ФРАГМЕНТ СТРАНИЦЫ:
▼▼▼

Демобилизация японской экономики началась только в начале 1960-х годов с либерализации торговли и обмена; заявление в "Белой экономической книге" 1956 года: "Мы больше не живем в дни послевоенного восстановления" - было преждевременным примерно на пять лет. До того, как Япония была вынуждена пойти на либерализацию торговли, она управляла полностью закрытой экономикой, в которой все ее контакты с остальным миром осуществлялись при посредничестве и через правительственные учреждения. Либерализация торговли началась, но не закончилась сложным процессом открытия японской экономики для всего спектра коммерческого и конкурентного давления, которое оказывает на все мировые рыночные экономики. Только в 1980 году, когда был окончательно отменен Закон об иностранном капитале 1950 года, можно было сказать, что демобилизация японской экономики более или менее завершена. Несмотря на то что японская экономика значительно выиграла от глобальных тенденций к либерализации торговли и капитала, сам процесс снятия японского контроля был тяжелым как для Японии, так и для ее торговых партнеров. Период с 1960 по 1980 год оставил шрамы, которые, как мы увидим в следующей главе, спустя двадцать лет все еще сказываются на японо-американском союзе.
В январе 1981 года специальная комиссия из видных японских и американских деятелей - "мудрецов", назначенная в мае 1979 года премьер-министром Охира* и президентом Картером для изучения факторов, влияющих на долгосрочные экономические отношения между двумя странами, опубликовала свой отчет. Под общей темой "Рынок Японии: Открытый или закрытый?" мудрецы обсудили административные рекомендации:
Одним из наиболее сложных для понимания неяпонцами аспектов японской экономической системы является характер отношений между правительством и бизнесом. Более тесные консультации между частным и государственным секторами и менее враждебные отношения, чем в Соединенных Штатах, в глазах некоторых американцев наполняют содержанием концепцию "Japan, Inc.". Этот образ создает очень ложное и обманчивое впечатление о японской экономике. Он также очень вреден для американо-японских экономических отношений, поскольку создает ложное впечатление, что Япония может манипулировать экспортом и импортом по своему усмотрению. Бизнес не покорно реагирует на приказы правительства, и правительство не является креатурой бизнеса. Большинство японцев, однако, признают существование зависимости правительства от административных указаний, обычно описывая неформальные средства, с помощью которых правительство пытается повлиять на бизнес, не прибегая к законодательным или нормативным мерам, как это было бы в Соединенных Штатах.

▲▲▲

ПРЕДОСТАВЛЕННЫЕ МАТЕРИАЛЫ:

▼▼▼

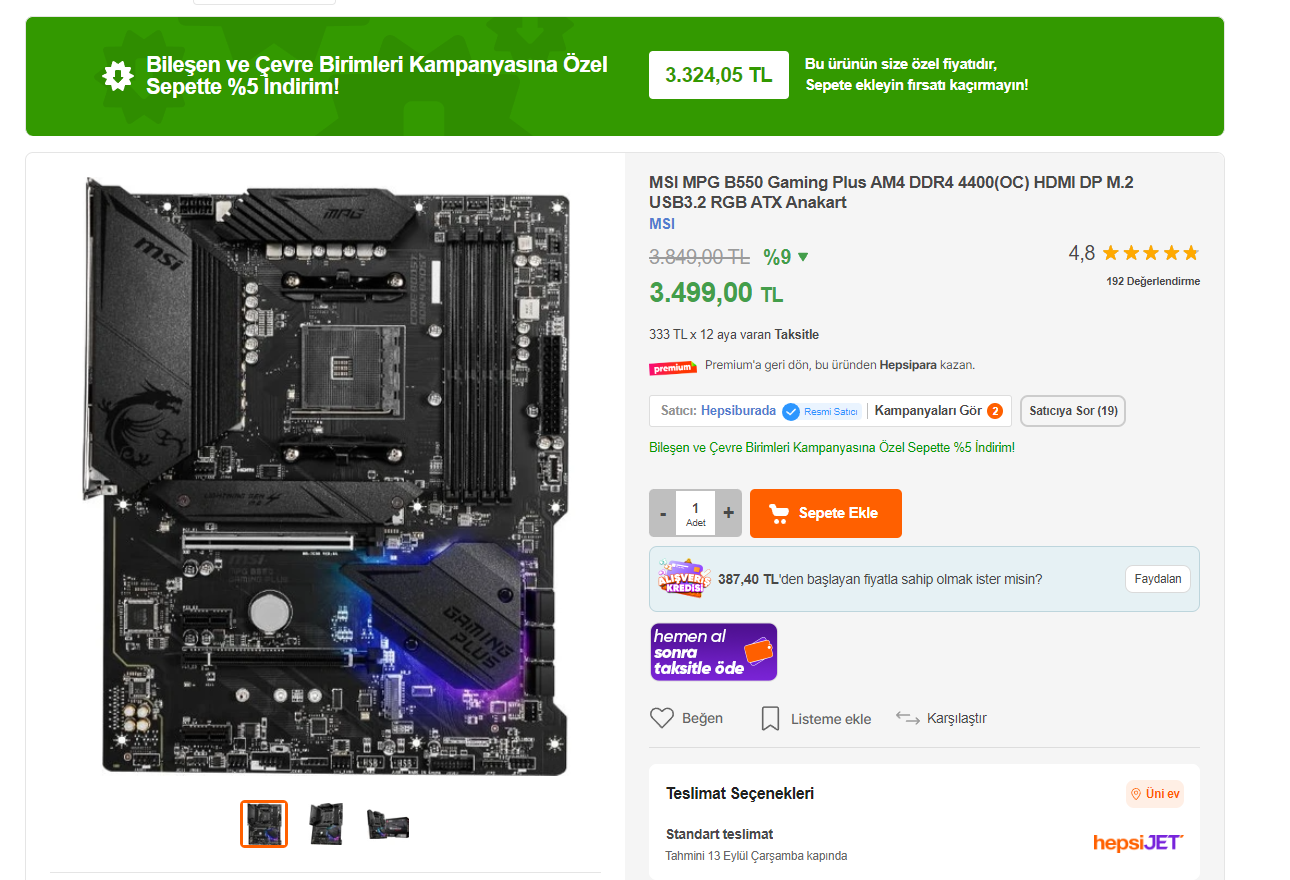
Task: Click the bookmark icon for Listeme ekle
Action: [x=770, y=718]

▲▲▲

ВЫПОЛНИТЕ ЗАДАНИЯ:
a) В каком году, согласно фрагменту о японской экономике, был окончательно отменен Закон об иностранном капитале 1950 года?
b) Продолжите фрагмент о японской экономике, начав сразу после его последнего предложения.
Листинг для работы не понадобится.

ОТВЕТЫ К ЗАДАНИЯМ:
a) В 1980 году.

b)
Как мы попытались показать в этой главе, административное руководство стало характерной чертой отношений между японским правительством и бизнесом только в контексте либерализации торговли и неспособности MITI обеспечить новую правовую основу для своей деятельности по руководству. До этого момента роль правительства в принятии экономических решений гарантировалась его управлением валютным бюджетом. После упразднения этого бюджета правительство продолжало играть свою традиционную роль, как и всегда, но без прежних прямых полномочий по принуждению к соблюдению законов путем контроля над внешней торговлей отрасли или предприятия.
Роль государства в экономике, как до, так и после либерализации торговли, никогда не была сильно ограничена законом. Конечно, японская экономическая система опирается на правовую основу, но, как правило, на короткие, очень общие законы, хорошим примером которых является Закон о специальных мерах. Фактические детали оставлены на усмотрение бюрократов, так что их действие может быть узконаправленным. А крупные сферы экономической деятельности не охватываются ни общими законами, ни подробными распоряжениями кабинета министров или министерств, а остаются в ведении административных органов. Полномочия административного руководства скорее напоминают полномочия военного командира или капитана корабля отвечать за все вопросы, находящиеся в его юрисдикции. Административное руководство является совершенно логичным продолжением капиталистического государства развития с его акцентом на эффективность, а не на законность.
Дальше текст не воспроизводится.